Governor Kay Ivey at the Alabama State Parks Foundation Capital Campaign Kick-off on April 14, 2021, at Oak Mountain State Park in Pelham, Alabama. (Governor’s Office/Hal Yeager)
Alabama will create a state database to track disciplinary actions or excessive force complaints against officers in an attempt to weed out bad actors.
According to the AP, Alabama Gov. Kay Ivey signed House Bill 411 into law, which aims to hold officers accountable and lend greater transparency to their records.
The database will specifically track officers’ employment histories, looking for disciplinary actions they may have received in the past, complaints against them for excessive force or other misconduct, and reassignments for cause.
The information in the database will be confidential, and reviewable only by law enforcement agencies prior to hiring an officer.
The law comes in the wake of the conviction of former Minneapolis police officer Derek Chauvin for the murder of George Floyd, amidst calls for greater transparency and accountability in law enforcement.
In June 2020, Former President Donald Trump also signed an executive order to encourage better policing practices and to create a similar database to track officers’ records.
Sponsor of the bill and former police officer Rep. A.J. McCampbell hopes the bill will prevent bad actor from transferring from one city to the next.
“We have great officers. But it’s just like any other profession, you have great actors and you have bad actors. This is an opportunity to weed out the bad actors,” he said.
The bill was approved unanimously in the Senate with a 26-0 vote and in the House at 95-4.
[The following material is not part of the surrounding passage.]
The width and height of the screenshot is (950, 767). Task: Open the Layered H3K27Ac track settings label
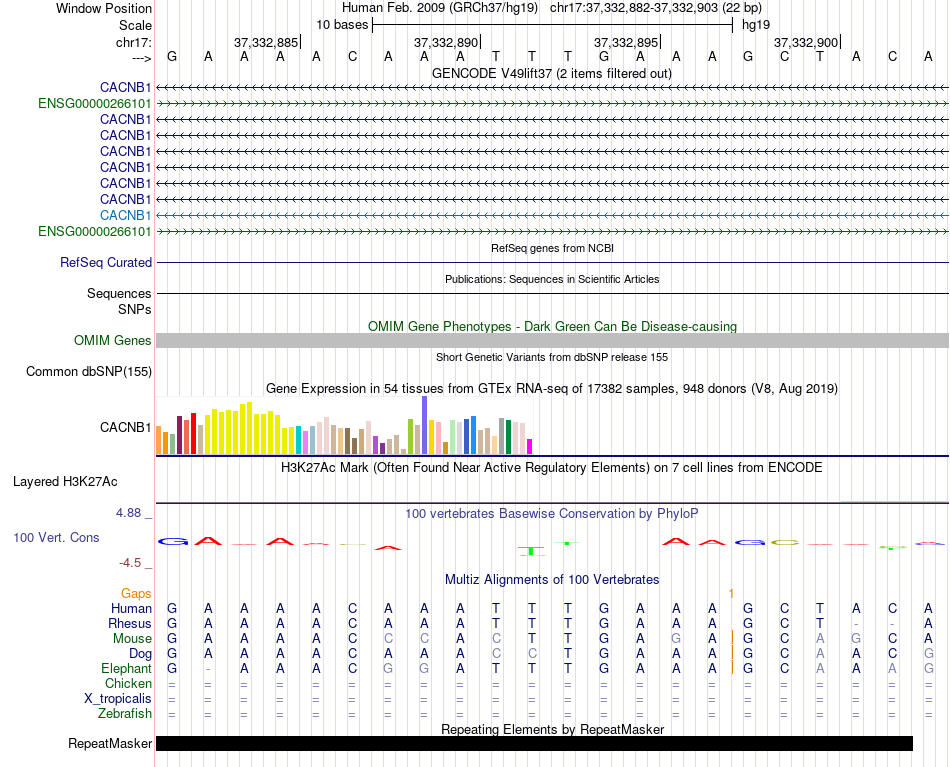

Rep. Chris England, D-Tuscaloosa, also hopes the bill will “weed out the bad applies.” During a news conference of the Alabama House Democratic Caucus, he said about the bill: “It would make it more difficult for someone who has got a checkered past to hop from law enforcement agency to law enforcement agency. It builds a database so we can sort of weed out the bad apples that everyone continues to talk about.”
Meanwhile, the Alabama legislature is trying to push through further police reforms, but they are facing more resistance from the GOP who hold the majority.
Bills that establish procedures for the release of body camera and dash cam footage has not yet received a committee hearing, while a bill that requires police to gather racial data during traffic stops has passed the Senate but awaits a vote in the House.
The law requires the database to be in use by Oct. 1, 2023.